Differences in Demand Help Shape Meat Trade
At a value of over $40 billion (10 percent of global agricultural trade) and a volume of 20 million tons per year, global trade in meats is big business. Growing populations, rising incomes, and increased urbanization have all contributed to a boost in demand for meat. This demand has been supplied, in part, by low-cost meat from countries with good resources for meat production, such as abundant feedgrains. But other factors, such as numerous import tariffs and sanitary rules safeguarding the health of animals and humans, affect meat trade as well. Yet another dimension to global meat trade is differences in demand for meat cuts.

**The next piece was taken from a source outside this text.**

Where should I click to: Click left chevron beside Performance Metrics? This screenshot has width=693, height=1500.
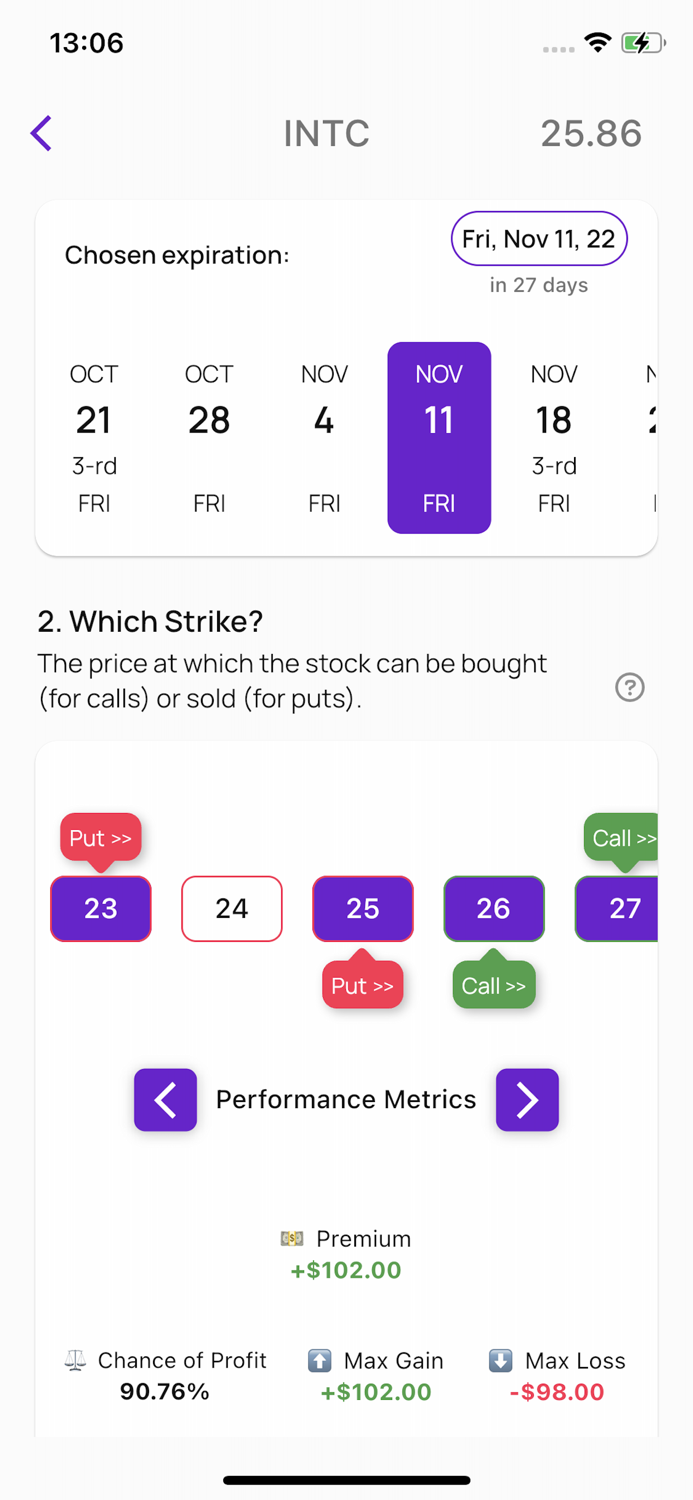point(165,1100)
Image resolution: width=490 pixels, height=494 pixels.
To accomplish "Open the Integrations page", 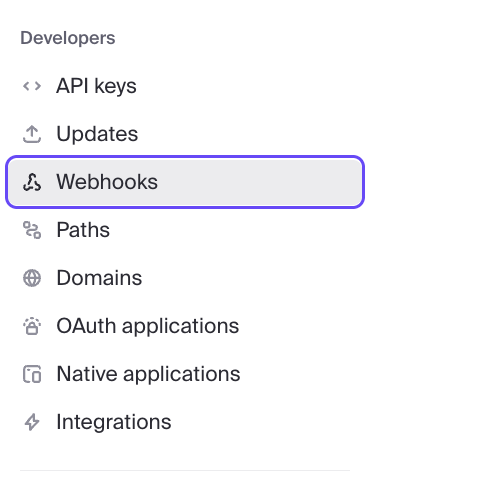I will 114,422.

Most meat trade is in the form of cuts. One cut, or part, of a slaughtered animal can be shipped to one place while other parts are sent elsewhere. Demand for the parts varies considerably, both within and among countries, depending on consumer tastes, whether cuts can be substituted for one another, and other factors. In the U.S., for example, consumers prefer beef steak to beef liver. Despite the greater abundance of steak meat (a steer yields about 16 times more steak than liver), the U.S. price of steak is much higher than that of liver. Chicken legs are prized in some countries but get a low price in others. Chicken legs are 4-5 times as expensive in Japan as in the U.S., but chicken breasts cost 25-40 percent less in Japan. The price differences reflect consumers’ willingness to pay for these cuts.
Some trade seems to reflect these differences in demand, rather than competitiveness in producing the meat. For example, it is uncertain whether chicken and hog production costs less in the U.S. than in China. The large U.S. exports to China do correspond to demand for different cuts, however. The main U.S. chicken exports to China are feet, wings, and legs, while the main pork exports are organs, such as hearts.
The ability to mix and match cuts for different markets offers meat firms the opportunity to send each part of an animal to the market that will pay the highest price for it, thereby increasing the aggregate value of each animal. If lower tariffs or increased success in meeting sanitary standards allow meat trade among more countries in the future, trade in cuts is likely to proliferate as firms find higher valued matches for various cuts.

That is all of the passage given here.